It is conceivable that some of the perched intermediate aquifers at
Los Alamos could be remediated if this was found to be desirable. This is because the concentration of contaminants in those
aquifers is much greater (heuristically, let’s say 10 times greater)
than in the deeper aquifer, while the volume is much less (heuristically,
let’s say 10 times less); the depth is also less. This means that if active protection of the regional aquifer is desired (as opposed to
passively monitoring), it is much more cost-effective (heuristically,
perhaps 100 times more cost-effective, given the two factors mentioned)
to focus efforts on the intermediate aquifers, as opposed to the regional
aquifer.
But the shallow alluvial aquifers and the vadose zones above them
are in turn contaminated, in some places, to a much greater degree
than the associated intermediate aquifers. They are also much more accessible, with drilling
costs a factor of, heuristically, 10, 100, or perhaps even 1,000 times
less than that for the intermediate aquifer, depending on the type
of well emplaced. This means
that for the purpose of removing contaminants, as well as for the
subservient purpose of investigating contaminants and their associated
geohydrology, it is much more cost-effective to focus on these shallow
aquifers, vadose zones, and associated materials (some of which are
accessible to a variety of removal and treatment technologies) than
it is to focus on deeper aquifers. Contaminant removal (and hence investigation,
the sole purpose of which should be active remediation, given the
above facts) will be, heuristically, perhaps 100 times more cost-effective
than in the intermediate aquifers, and hence perhaps 10,000 times
more cost effective than in the regional aquifer.
Generally speaking, by far the greatest mass of contaminants at Los
Alamos lies in the Material Disposal Areas (MDAs), which are all fully
accessible at the surface, for better and for worse, with technology
as simple as a shovel powered by human beings.

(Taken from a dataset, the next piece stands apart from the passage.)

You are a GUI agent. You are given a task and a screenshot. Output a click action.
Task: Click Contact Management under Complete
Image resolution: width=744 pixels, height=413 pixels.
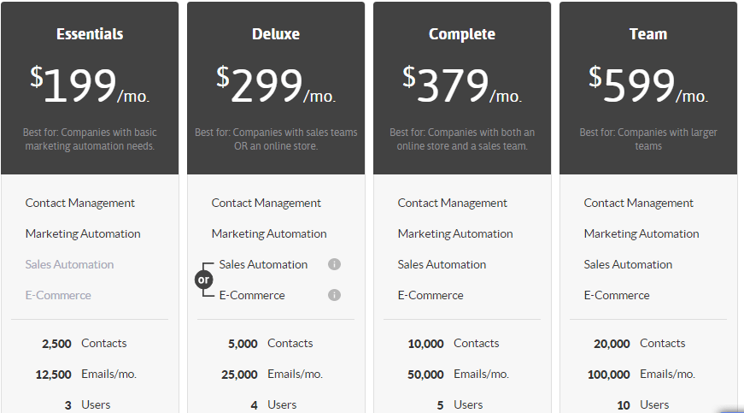tap(452, 204)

All the contaminants in those MDAs, as well as all the contaminants
at the site in general, will eventually be somewhere else. What is not known is the shape of the loss curves for each
contaminant from each dump site. These can never be known to any important degree
of precision.
In the long run, the risk and total hazard associated with Los Alamos
contamination will be dominated by the contaminants now in the MDAs,
and in a very few other known, major contamination sites.

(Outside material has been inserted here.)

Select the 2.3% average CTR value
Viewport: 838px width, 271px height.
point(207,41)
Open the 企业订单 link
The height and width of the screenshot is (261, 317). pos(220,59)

Some of those contaminants represent proliferation concerns in the
quantities present. Many nuclear weapons could be made from wastes
now “permanently” buried at LANL in shallow pits, shafts, and collapsed
explosive chambers. In some
cases, these wastes are quite concentrated in fissile isotopes such
as plutonium-239.
It is not possible to construct an objective, scientific risk assessment
for these MDAs and major sites, because some of the most important
risk factors cannot be estimated. These involve human will, intention, institutions,
and memory, all of which change subject to biological, social, political,
epidemiological, climatic, and other events which cannot be predicted
with any confidence at all on a scale of decades, let alone centuries
or millennia. Human beings
are inherently creative and unpredictable; that is what makes them
human. Also, while there is disposal information available
for the MDAs and other few major sites, the accuracy and completeness
of this information is not known. LANL does not know and cannot know what is in those pits and
shafts without physical and chemical inspection.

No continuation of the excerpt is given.